Currently, DKB uses elasticsearch as a final storage, mapping can be found in here. A single index (name?) stores 2 types of documents: task and output_dataset. The following tables list fields of the documents.

Columns:

  • Field name
  • Type - note that elasticsearch's mapping has no special definition of lists - for example, integer and list of integers are both defined as "integer", and the field's contents in this regard depend on what was put into it
  • Source from which system the information is retrieved ("derivative" means that it is not present in any source and is constructed from other fields, "service" means that the field is not the part of the data and serves other purposes)
  • Comment
  • Value - how the field is calculated, "as-is" means value of the field with the same name in the source

Tasks

Documents of type task represent the tasks processing ATLAS' data.

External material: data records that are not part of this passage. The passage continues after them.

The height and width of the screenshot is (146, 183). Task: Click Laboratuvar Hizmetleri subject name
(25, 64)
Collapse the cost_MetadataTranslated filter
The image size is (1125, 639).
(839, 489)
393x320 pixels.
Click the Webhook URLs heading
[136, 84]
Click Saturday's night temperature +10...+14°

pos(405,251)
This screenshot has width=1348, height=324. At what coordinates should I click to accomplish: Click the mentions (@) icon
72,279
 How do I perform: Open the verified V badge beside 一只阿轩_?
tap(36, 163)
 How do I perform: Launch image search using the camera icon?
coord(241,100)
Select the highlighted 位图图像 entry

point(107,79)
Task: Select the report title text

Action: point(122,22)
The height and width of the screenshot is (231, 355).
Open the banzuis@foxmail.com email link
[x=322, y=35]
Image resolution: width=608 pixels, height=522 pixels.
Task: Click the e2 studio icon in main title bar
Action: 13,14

Field name Type Source Comment Value
architecture keyword Oracle
campaign text Oracle
chain_data integer Oracle, table ATLAS_DEFT.t_production_task task chain is a sequence of related tasks: each task's output is used as input for the next one list of ids of all tasks in the chain that includes this task, constructed by subquery (tasks after this one are omitted)
core_count short Oracle
ctag keyword Oracle
description text Oracle
end_time date Oracle
energy_gev integer Oracle
geometry_version keyword Oracle
hashtag_list keyword Oracle String is lowercased and split into a list
n_events_per_job long Oracle
n_files_per_job short Oracle
n_files_to_be_used integer Oracle
output_formats keyword Oracle String is split into a list
phys_group text Oracle
pr_id integer Oracle
primary_input text Oracle
processed_events long Oracle
project text Oracle
requested_events long Oracle
run_number integer Oracle
start_time date Oracle
status keyword Oracle
step_id integer Oracle
step_name text Oracle
subcampaign text Oracle
task_timestamp date Oracle
taskid integer Oracle
taskname text Oracle
ticket_id keyword Oracle
total_events long Oracle
trans_home keyword Oracle
trans_path keyword Oracle
trans_uses keyword Oracle
trigger_config keyword Oracle
user_name keyword Oracle
vo keyword Oracle
input_bytes long Rucio as-is, -1 if it is missing or error occurs
primary_input_deleted boolean Rucio False if input_bytes is successfully retrieved from source, True otherwise
primary_input_events long Rucio as-is
hs06 long Chicago ES
toths06 long Chicago ES CPU resources used by the task
toths06_failed long Chicago ES 'wasted' CPU resources
toths06_finished long Chicago ES CPU resources the task would use in the perfect world
chain_id integer Derivative id of the chain's root (the first, initial task in it) derived from chain_data
input_events long Derivative
phys_category keyword Derivative Is determined by hashtag_list and taskname
_update_required boolean Service marks documents that contain incomplete information about object and thus must be updated sooner or later True if the record is incomplete and should be updated, False otherwise

Output datasets

TBD